The following day, as he had promised, Fritz stopped by to pick me up for a reunion with Aunt Fatima and Aunt Fasia, both of whom were still living with Ma Rachel, Momolu’s widow and the Massaquoi matriarch. Aunt Fatima, who had recently returned from years of studies and teaching at Fisk University in Tennessee, was now a full professor at Monrovia’s College of Liberia, where she taught most of the sciences known to man. She had hardly changed since I last saw her in Germany shortly before the outbreak of World War II. Neither had Ma Rachel, who still looked the same except for a few extra pounds on her never-skinny frame and considerably more gray in her hair.
Also on hand to welcome me was Arthur, my uncle and playmate from our childhood days on Johnsallee. Now Liberia’s influential and affluent director of mines and natural
resources, Arthur, a graduate of the Colorado School of Mines, presented the biggest visual surprise to me. He had ballooned to over three hundred pounds. Also beyond recognition was my youngest aunt, Fasia. The tiny tot in diapers had grown into an attractive young lady of twenty. I met Uncle Abraham, a high official at the agriculture department and future head of Liberia’s Maritime Commission, which licenses a large portion of the world’s oil-tanker fleet.

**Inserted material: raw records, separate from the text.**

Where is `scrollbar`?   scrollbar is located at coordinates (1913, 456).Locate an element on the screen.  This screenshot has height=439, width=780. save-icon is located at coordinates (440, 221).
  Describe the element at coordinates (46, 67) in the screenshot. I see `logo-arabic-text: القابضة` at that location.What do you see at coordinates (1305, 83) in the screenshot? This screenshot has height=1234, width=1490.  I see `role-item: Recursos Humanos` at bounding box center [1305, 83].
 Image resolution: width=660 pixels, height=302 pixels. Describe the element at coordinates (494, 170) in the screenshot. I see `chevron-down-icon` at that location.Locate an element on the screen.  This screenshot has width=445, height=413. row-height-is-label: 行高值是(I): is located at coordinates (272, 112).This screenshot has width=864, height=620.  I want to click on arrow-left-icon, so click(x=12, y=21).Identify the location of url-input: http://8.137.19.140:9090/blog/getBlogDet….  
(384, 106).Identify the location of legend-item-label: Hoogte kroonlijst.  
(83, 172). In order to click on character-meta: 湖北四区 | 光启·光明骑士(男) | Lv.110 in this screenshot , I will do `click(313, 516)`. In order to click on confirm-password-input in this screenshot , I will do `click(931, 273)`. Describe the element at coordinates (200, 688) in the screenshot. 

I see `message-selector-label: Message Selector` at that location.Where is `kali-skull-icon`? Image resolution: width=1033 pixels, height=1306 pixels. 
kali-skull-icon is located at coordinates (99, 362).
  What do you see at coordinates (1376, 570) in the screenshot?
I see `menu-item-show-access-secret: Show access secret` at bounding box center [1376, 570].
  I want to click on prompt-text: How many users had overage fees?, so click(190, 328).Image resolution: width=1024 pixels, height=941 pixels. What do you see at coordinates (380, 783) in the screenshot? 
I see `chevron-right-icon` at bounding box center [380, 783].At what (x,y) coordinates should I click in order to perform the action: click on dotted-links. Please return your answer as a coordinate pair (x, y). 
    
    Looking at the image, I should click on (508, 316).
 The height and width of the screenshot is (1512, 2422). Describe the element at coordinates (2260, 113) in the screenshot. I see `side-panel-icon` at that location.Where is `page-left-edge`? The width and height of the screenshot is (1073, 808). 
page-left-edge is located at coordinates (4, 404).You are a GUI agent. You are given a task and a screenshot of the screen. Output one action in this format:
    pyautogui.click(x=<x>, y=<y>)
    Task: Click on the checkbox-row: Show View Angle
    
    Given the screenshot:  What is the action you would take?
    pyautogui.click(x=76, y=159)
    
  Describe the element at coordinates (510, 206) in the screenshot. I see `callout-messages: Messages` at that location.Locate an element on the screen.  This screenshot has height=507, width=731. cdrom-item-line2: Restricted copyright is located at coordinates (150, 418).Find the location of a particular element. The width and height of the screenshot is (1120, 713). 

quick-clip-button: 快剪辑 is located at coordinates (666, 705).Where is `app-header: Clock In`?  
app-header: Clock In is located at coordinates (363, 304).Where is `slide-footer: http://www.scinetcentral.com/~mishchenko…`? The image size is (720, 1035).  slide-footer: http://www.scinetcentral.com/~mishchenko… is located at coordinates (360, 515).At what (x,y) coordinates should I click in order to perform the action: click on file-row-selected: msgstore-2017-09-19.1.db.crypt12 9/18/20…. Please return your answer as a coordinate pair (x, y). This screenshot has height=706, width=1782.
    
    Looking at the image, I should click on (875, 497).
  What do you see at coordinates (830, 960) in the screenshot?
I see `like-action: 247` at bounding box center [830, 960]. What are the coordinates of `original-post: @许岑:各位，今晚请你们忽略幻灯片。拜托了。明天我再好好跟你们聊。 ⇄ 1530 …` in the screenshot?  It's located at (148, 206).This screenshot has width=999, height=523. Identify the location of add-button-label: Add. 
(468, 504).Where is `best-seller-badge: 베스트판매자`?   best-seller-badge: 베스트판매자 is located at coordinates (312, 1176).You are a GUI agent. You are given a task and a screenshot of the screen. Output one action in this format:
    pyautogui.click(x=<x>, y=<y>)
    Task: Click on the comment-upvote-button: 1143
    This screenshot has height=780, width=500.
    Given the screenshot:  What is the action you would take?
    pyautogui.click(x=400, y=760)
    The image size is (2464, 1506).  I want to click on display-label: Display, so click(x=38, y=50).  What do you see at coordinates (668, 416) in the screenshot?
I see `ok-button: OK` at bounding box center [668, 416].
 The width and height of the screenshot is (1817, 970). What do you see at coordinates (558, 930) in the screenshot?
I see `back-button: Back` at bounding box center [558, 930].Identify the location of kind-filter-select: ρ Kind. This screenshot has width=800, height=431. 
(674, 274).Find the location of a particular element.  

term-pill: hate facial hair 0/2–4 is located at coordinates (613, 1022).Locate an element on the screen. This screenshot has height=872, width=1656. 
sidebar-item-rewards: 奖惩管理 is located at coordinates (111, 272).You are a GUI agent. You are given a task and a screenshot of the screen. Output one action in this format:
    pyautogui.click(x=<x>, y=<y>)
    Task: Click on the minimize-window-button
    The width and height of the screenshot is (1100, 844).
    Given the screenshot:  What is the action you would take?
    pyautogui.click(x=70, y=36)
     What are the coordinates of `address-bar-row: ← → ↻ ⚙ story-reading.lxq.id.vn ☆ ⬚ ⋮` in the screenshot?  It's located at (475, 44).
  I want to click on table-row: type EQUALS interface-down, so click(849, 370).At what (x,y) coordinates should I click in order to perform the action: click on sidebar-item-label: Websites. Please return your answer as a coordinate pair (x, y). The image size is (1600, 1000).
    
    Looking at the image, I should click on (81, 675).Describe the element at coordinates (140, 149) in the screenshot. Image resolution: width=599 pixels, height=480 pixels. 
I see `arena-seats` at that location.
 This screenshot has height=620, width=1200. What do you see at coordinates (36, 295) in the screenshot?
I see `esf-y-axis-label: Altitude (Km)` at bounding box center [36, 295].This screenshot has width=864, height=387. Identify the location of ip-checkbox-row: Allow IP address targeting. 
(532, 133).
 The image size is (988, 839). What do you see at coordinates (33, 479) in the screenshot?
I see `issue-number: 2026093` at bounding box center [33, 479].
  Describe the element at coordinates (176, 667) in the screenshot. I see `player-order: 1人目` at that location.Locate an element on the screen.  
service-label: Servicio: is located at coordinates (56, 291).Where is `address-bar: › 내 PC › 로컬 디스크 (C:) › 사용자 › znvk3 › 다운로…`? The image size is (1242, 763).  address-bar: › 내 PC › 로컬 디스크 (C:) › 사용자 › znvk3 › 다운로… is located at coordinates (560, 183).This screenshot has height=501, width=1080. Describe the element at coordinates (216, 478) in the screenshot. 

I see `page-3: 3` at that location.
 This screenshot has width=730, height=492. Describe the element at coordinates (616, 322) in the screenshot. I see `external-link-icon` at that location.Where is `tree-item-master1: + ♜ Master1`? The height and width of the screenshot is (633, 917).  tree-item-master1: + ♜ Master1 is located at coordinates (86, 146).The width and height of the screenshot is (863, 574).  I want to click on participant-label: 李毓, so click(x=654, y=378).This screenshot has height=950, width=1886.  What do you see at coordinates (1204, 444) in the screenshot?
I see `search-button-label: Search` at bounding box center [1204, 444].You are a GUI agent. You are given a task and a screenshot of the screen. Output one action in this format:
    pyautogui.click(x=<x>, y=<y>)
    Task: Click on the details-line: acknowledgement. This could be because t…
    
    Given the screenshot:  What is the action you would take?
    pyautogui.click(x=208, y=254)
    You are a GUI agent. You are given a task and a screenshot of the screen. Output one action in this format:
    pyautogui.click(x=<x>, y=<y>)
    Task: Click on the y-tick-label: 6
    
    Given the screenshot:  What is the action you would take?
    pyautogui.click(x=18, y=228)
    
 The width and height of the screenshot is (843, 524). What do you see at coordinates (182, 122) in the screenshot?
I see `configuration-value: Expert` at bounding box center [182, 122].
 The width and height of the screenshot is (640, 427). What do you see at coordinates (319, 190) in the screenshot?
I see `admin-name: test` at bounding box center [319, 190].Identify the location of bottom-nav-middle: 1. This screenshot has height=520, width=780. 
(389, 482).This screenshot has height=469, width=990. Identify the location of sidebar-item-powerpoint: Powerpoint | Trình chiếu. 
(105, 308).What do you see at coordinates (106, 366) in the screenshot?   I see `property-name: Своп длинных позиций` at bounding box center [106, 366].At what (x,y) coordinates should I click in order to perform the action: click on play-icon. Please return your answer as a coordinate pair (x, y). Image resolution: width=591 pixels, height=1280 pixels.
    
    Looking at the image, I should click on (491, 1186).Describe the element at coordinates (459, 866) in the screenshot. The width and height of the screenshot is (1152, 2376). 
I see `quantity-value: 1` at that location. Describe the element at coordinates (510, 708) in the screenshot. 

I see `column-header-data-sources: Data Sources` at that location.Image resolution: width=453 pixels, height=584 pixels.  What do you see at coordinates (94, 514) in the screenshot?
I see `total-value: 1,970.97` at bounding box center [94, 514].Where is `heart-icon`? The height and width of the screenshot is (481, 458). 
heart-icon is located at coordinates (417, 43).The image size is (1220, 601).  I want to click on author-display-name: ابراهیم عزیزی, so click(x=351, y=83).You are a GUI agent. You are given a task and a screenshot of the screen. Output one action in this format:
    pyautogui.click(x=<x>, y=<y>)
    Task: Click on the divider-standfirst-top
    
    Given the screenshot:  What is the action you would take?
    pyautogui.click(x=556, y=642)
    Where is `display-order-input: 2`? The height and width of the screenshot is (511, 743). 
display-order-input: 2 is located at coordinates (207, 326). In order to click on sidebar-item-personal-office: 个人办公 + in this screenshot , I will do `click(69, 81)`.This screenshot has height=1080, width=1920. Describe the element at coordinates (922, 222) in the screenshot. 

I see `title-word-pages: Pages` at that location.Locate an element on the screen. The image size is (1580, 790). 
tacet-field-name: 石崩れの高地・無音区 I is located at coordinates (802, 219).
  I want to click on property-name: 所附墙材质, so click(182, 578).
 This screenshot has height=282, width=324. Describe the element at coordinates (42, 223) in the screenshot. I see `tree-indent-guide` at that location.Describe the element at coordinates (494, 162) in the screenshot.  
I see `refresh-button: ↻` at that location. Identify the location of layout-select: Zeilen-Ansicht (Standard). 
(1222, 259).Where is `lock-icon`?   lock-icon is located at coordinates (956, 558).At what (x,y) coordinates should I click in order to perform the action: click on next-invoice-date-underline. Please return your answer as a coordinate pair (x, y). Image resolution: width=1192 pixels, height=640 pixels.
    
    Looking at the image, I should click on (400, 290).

When all of my relatives had their turn hugging and welcoming me, Aunt Fatima announced that she had a surprise for me. Leaving the room momentarily, she returned leading a short, skinny young man by the hand. For a moment I thought my eyes were playing tricks on me as I looked into the rejuvenated face of my father. “This is your brother Morris,” Aunt Fatima announced, “and this, Morris, is your brother Hans.” As we shook hands, I took a closer look at Morris. In spite of what my father had told me, there wasn’t the slightest doubt in my mind that this fellow who walked and talked like my father and who had my father’s face was indeed his son and my brother. Consequently, I knew what my attitude toward Morris should be.
“Do you know that on account of you I almost landed in jail?” Morris wanted to know. He explained that the previous night he had been aroused from sleep by police. They ordered him to get dressed and took him to the police station, where they confronted him with a man with a bloody mouth, who had complained that the son of Al-Haj Massaquoi had knocked out one of his teeth. “That’s not him,” the man told the officers after taking one look at Morris. “The one who did it was taller and lighter; he looked and talked like an American.”
Morris said that all of a sudden it dawned on him that the man the police were looking for must be his brother from Germany. “I had heard that you had arrived in Monrovia,” Morris said, “but I didn’t let on that I knew who you were and where to find you.”